The SQLSTATE can be returned from the external UDF to DB2 to indicate a condition that DB2 can then act upon. It is highly recommended that the UDF return a SQLSTATE to the caller. The following SQLSTATEs can be returned:

  • 00000 returns SQLCODE 0

  • 01Hxx returns SQLCODE +462

  • 02000 returns SQLCODE +100

  • 38001 returns SQLCODE –487

  • 38002 returns SQLCODE –577

  • 38003 returns SQLCODE –751

  • 38004 returns SQLCODE –579

  • 38yxx returns SQLCODE –443

If the UDF returns a SQLSTATE that is not allowed, DB2 replaces the SQLSTATE with 39001, and returns a SQLCODE of –463.

Sourced UDFs

Sourced UDFs are registered simply by specifying the DB2 built-in source function. Sourced functions can be scalar functions or column functions, but cannot be table functions. Sourced functions are often helpful when there is a need allow for the use of a built-in function on a UDT (see previous section in this chapter for information on UDTs).

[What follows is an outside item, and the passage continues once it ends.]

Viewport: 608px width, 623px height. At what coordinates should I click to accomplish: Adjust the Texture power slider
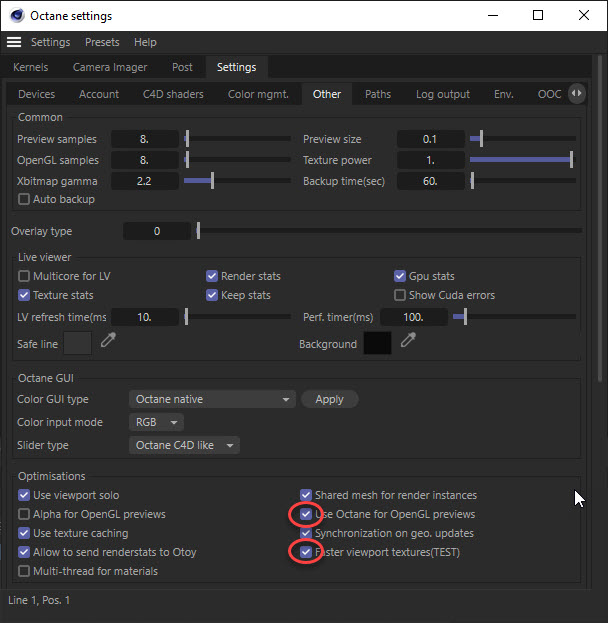pos(521,160)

This example allows us to create an AVG function for the SCORE data type:

CREATE FUNCTION AVG (SCORE)
   RETURNS SCORE
   SOURCE SYSIBM.AVG(DECIMAL);

These CREATE FUNCTION statements place an entry for each UDF in the SYSIBM.SYSROUTINES catalog table, and the parameters are recorded in SYSIBM.SYSPARMS. These catalog tables can be queried for information about the UDFs.

SQL Scalar UDFs

An SQL scalar function is a UDF in which the entire functionality of the function is a single SQL expression and is coded into the CREATE FUNCTION statement. The function is identified as an SQL scalar function by coding the LANGUAGE SQL option of the CREATE FUNCTION statement. This enables you to code an expression used commonly within more than one statement and modularize that expression by storing it separately as a UDF. Any SQL statement can then reference the UDF in the same manner in which any scalar function can be invoked. This enables common expressions to be coded only once and stored separately in the DB2 catalog, centralizing the coding and administration of these types of functions.

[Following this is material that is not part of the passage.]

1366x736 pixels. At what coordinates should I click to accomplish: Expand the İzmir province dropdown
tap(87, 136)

The SQL expression is specified in the RETURN clause of the CREATE FUNCTION statement, and can contain references to the function input parameters as in the following example that computes the total number of months between two dates:

CREATE FUNCTION TOTMON (STARTX DATE, ENDY DATE)
RETURNS INTEGER
LANGUAGE SQL
CONTAINS SQL
NO EXTERNAL ACTION
DETERMINISTIC
RETURN ABS( (YEAR(STARTX - ENDY)*12) + MONTH(STARTX - ENDY) );

The expressions contained in the SQL scalar UDF cannot contain references to columns names or host variables. However, an SQL scalar UDF can invoke other UDFs, which may be external UDFs that can be an SQL program.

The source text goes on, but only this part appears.